> TO BE DONE
Can you express every line of the rows below as a JSON list of strings, one string per line, with blank lines left out?

> LISTED ENTRIES
**********

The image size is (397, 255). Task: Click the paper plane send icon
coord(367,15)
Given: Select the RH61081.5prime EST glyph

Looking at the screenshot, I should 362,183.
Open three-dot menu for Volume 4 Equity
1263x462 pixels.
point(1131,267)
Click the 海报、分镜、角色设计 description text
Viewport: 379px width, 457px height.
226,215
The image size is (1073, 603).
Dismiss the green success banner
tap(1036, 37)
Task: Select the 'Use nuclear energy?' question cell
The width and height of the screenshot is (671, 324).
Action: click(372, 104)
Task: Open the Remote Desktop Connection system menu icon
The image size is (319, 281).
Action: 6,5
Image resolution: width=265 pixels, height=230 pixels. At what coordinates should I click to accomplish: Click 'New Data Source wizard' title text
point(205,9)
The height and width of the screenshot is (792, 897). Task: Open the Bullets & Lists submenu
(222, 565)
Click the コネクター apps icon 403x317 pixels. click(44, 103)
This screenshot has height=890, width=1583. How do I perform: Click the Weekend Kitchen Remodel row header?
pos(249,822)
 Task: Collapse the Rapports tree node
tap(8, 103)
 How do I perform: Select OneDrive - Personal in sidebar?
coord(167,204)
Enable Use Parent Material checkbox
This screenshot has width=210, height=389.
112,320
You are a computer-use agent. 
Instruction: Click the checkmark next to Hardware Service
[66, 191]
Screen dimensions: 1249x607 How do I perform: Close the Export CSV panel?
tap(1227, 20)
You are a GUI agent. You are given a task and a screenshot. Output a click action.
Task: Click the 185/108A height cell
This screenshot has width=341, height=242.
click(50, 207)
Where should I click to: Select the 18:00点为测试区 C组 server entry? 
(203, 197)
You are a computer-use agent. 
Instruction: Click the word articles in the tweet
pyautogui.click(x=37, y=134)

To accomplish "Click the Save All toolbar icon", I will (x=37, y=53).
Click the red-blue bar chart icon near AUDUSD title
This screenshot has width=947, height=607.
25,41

**********

> FINISHED TASK
[
  "The image size is (397, 255). Task: Click the paper plane send icon",
  "coord(367,15)",
  "Given: Select the RH61081.5prime EST glyph",
  "Looking at the screenshot, I should 362,183.",
  "Open three-dot menu for Volume 4 Equity",
  "1263x462 pixels.",
  "point(1131,267)",
  "Click the 海报、分镜、角色设计 description text",
  "Viewport: 379px width, 457px height.",
  "226,215",
  "The image size is (1073, 603).",
  "Dismiss the green success banner",
  "tap(1036, 37)",
  "Task: Select the 'Use nuclear energy?' question cell",
  "The width and height of the screenshot is (671, 324).",
  "Action: click(372, 104)",
  "Task: Open the Remote Desktop Connection system menu icon",
  "The image size is (319, 281).",
  "Action: 6,5",
  "Image resolution: width=265 pixels, height=230 pixels. At what coordinates should I click to accomplish: Click 'New Data Source wizard' title text",
  "point(205,9)",
  "The height and width of the screenshot is (792, 897). Task: Open the Bullets & Lists submenu",
  "(222, 565)",
  "Click the コネクター apps icon 403x317 pixels. click(44, 103)",
  "This screenshot has height=890, width=1583. How do I perform: Click the Weekend Kitchen Remodel row header?",
  "pos(249,822)",
  " Task: Collapse the Rapports tree node",
  "tap(8, 103)",
  " How do I perform: Select OneDrive - Personal in sidebar?",
  "coord(167,204)",
  "Enable Use Parent Material checkbox",
  "This screenshot has width=210, height=389.",
  "112,320",
  "You are a computer-use agent. ",
  "Instruction: Click the checkmark next to Hardware Service",
  "[66, 191]",
  "Screen dimensions: 1249x607 How do I perform: Close the Export CSV panel?",
  "tap(1227, 20)",
  "You are a GUI agent. You are given a task and a screenshot. Output a click action.",
  "Task: Click the 185/108A height cell",
  "This screenshot has width=341, height=242.",
  "click(50, 207)",
  "Where should I click to: Select the 18:00点为测试区 C组 server entry? ",
  "(203, 197)",
  "You are a computer-use agent. ",
  "Instruction: Click the word articles in the tweet",
  "pyautogui.click(x=37, y=134)",
  "To accomplish \"Click the Save All toolbar icon\", I will (x=37, y=53).",
  "Click the red-blue bar chart icon near AUDUSD title",
  "This screenshot has width=947, height=607.",
  "25,41"
]